- [Ausgewählter Textauszug]:

Was blieb von den devadasis? - Heutige Situation

Um es mit Svejda-Hirschs treffenden Worten auszudrücken: "Es sind einzig und allein die devadasis selbst, die [...] zugrundegerichtet wurden. Weder der Tanz noch die Prostitution als solches wurden letztlich angeprangert oder verboten".

Tanz

Unter dem neuen Namen Bharatanatyam wurde der sadir ab den 1930er Jahren zu der international anerkannten indischen Tanzkunst. Paradoxerweise hatten manche der aufstrebenden revivalist-Künstlerinnen überhaupt keine Bedenken, bei den geächteten devadasis Unterricht zu nehmen oder sie sogar für die eigene Tanzakademie als Lehrerinnen anzustellen (wie etwa im Fall von Rukmini Devi, die für ihre berühmte Kalakshetra-Schule devadasis aufnahm). Als inhaltlich problematisch erwies sich vor allem die tänzerische Darstellung von Erotik (shringar) im Rahmen der hingebungsvollen Gottesliebe (bhakti), die schlecht zum asketischen Bild des "neuen" klassischen Tanzes passen wollte. Ohne den Tanz selbst allzu stark zu verändern, wurde das Problem letztlich durch eine stärkere Fokussierung auf abstraktere Inhalte und die zunehmende Sanskritisierung (Einbeziehung klassischer Sanskrit-Texte, Puja-Opfer auf der Bühne, Annahme brahmanischer Lebensformen) gelöst. Veränderte Auftrittsbedingungen, wie große Bühnen und neue Unterrichtsformen (bezahlter Unterricht an Tanzakademien statt Unterweisung durch gurus aus | devadasi |-Familien), taten das ihre, um den Konnex zu den devadasis und zur Tempelprostitution vergessen zu machen.

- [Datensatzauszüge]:

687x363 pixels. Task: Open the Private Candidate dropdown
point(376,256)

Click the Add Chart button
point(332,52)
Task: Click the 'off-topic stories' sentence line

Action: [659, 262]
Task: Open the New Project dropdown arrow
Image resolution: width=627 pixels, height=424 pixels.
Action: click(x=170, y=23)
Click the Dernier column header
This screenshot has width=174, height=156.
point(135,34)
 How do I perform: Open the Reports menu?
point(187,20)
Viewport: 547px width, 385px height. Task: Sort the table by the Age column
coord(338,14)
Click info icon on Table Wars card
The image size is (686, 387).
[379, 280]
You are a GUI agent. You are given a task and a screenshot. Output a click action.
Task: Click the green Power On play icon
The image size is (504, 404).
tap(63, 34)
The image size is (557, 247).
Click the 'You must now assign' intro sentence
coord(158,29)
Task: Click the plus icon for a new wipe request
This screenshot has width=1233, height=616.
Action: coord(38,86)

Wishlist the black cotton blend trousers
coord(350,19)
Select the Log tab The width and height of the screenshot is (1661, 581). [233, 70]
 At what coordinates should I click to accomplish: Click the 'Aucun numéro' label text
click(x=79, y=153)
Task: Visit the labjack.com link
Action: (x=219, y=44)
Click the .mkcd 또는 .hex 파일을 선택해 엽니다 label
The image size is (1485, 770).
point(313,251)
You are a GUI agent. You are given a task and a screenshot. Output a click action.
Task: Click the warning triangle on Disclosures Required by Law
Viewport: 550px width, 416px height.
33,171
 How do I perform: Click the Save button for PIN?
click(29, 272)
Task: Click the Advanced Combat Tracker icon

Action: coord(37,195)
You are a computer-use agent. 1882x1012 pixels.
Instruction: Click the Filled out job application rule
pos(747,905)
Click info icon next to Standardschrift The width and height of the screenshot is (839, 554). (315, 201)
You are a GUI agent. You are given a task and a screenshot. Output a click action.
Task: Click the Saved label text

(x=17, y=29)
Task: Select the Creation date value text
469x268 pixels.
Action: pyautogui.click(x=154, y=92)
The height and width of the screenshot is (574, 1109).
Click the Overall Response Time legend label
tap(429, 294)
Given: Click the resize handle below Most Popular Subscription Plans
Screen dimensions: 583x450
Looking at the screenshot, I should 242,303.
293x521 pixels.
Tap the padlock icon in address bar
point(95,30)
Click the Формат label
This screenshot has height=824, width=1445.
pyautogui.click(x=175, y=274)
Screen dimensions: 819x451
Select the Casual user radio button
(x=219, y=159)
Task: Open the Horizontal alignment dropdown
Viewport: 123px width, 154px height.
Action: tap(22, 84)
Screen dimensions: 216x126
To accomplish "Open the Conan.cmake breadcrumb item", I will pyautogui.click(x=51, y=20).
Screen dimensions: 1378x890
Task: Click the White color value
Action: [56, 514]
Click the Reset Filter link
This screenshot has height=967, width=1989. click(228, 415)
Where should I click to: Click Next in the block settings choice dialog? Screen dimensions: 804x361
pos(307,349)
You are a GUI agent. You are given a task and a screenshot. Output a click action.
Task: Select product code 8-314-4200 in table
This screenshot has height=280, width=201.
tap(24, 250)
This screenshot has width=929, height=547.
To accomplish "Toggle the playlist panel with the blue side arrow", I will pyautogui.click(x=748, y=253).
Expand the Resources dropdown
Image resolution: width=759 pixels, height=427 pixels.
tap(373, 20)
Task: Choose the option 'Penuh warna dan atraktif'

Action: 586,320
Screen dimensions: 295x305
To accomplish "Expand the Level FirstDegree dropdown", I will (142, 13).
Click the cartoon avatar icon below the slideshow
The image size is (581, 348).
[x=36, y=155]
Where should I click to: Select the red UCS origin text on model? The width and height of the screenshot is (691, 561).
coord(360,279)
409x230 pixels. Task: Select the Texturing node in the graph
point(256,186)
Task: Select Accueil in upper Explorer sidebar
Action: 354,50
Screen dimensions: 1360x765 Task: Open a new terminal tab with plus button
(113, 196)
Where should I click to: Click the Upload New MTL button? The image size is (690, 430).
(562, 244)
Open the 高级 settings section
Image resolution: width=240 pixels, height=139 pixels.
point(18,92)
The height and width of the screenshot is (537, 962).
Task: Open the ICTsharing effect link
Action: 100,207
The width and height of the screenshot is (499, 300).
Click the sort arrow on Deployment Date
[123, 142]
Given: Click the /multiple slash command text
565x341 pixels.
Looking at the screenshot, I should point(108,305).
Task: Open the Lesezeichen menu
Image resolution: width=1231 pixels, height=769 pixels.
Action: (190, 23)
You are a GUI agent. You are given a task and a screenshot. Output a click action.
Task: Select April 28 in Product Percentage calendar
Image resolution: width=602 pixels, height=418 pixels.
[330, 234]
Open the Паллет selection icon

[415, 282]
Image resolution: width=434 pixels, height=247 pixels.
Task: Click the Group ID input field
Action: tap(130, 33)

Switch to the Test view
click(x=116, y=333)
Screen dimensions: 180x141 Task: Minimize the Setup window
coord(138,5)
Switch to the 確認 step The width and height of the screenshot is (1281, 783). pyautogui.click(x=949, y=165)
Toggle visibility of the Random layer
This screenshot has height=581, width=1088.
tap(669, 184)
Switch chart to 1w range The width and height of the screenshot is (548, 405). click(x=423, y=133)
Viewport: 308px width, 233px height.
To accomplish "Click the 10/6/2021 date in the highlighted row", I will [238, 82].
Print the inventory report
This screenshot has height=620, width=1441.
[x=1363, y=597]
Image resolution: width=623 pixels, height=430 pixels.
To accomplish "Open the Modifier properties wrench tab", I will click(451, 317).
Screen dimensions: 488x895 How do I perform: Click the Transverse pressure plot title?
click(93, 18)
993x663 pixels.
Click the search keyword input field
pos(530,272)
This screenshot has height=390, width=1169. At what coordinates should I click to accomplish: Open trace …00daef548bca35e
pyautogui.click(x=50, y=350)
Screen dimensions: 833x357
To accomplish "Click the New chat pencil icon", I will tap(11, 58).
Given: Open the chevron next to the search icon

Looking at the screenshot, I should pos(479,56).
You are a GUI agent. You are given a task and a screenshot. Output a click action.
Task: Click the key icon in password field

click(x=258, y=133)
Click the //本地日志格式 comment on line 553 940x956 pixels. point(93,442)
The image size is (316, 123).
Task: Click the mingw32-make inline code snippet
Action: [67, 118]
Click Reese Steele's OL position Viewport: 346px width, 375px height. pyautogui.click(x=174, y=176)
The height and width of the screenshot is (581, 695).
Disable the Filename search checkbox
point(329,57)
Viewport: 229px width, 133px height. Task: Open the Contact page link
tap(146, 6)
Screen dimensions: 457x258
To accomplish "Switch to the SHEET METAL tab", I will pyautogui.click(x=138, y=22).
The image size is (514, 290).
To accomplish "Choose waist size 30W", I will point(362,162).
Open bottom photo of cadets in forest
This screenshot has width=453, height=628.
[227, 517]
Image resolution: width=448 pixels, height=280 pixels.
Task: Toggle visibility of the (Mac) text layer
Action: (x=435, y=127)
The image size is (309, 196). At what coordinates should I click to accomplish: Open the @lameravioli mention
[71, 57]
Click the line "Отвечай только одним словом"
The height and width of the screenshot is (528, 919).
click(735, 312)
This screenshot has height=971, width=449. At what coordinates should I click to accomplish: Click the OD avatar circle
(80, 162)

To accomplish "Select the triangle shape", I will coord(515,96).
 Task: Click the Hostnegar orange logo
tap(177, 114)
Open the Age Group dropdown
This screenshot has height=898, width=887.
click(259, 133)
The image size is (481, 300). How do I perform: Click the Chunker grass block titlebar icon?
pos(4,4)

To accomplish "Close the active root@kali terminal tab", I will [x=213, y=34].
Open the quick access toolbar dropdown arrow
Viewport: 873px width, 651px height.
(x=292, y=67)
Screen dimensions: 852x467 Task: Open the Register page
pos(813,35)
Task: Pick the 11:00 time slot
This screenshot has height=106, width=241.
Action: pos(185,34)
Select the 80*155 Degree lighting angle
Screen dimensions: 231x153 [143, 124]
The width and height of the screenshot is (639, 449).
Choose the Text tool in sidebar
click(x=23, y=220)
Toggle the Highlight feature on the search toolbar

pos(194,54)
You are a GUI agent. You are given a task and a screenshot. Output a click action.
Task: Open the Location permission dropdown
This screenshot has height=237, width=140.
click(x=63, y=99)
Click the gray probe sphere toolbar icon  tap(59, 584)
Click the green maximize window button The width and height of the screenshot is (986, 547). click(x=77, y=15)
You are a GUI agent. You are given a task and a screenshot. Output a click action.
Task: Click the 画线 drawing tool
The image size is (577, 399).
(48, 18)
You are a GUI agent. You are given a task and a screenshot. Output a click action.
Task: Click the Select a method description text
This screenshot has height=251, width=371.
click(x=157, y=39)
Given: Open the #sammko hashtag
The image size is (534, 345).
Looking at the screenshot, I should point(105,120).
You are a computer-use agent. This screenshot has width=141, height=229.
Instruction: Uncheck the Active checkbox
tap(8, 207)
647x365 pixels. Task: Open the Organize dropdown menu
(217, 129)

- [Aufgabenziel]:
Unter welchem neuen Namen wurde der sadir laut dem Text über die devadasis ab den 1930er Jahren zur international anerkannten indischen Tanzkunst? Die Auflistung ist eigenständiges Material und gehört nicht zum Text.

- [Ergebnis der Aufgabe]:
Unter dem Namen Bharatanatyam.